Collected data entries
- Opening Delimiter -

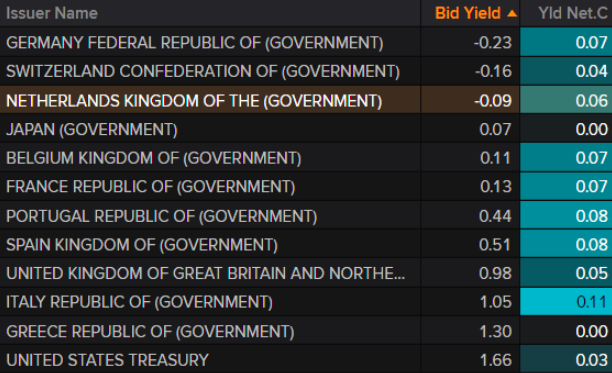Select the Italy Republic issuer row
The height and width of the screenshot is (373, 612).
click(x=306, y=302)
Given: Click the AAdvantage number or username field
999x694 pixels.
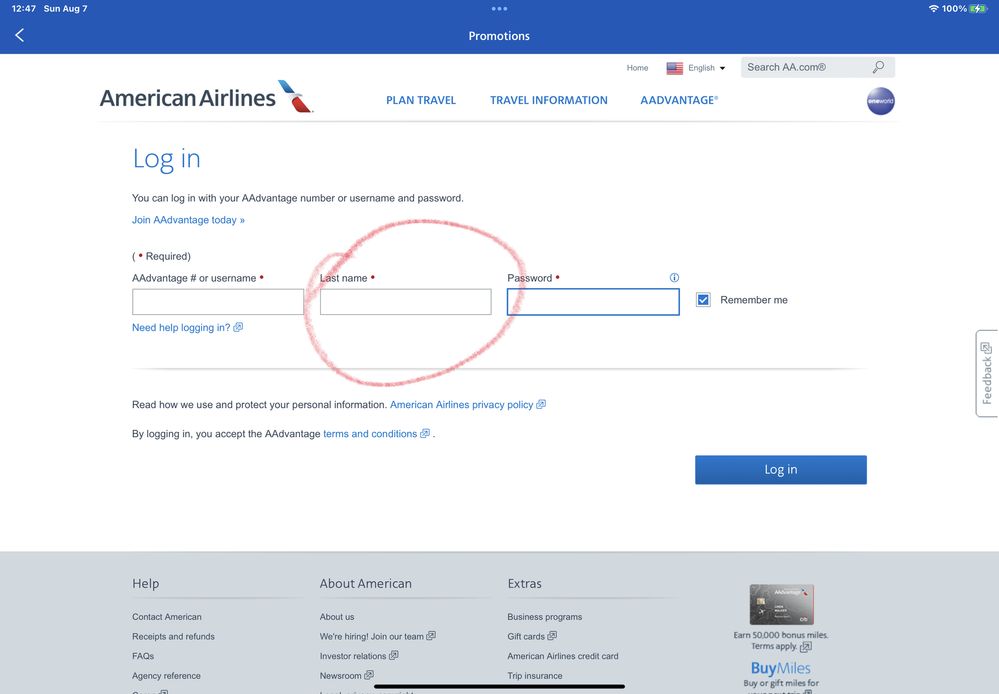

- Closing Delimiter -

WHAT IS EXPECTED:
The range to transcribe runs from the line holding "Given: Click the" through the final line of the data above; copy it exactly and exclude the pictures.

TASK RESULT:
Given: Click the AAdvantage number or username field
999x694 pixels.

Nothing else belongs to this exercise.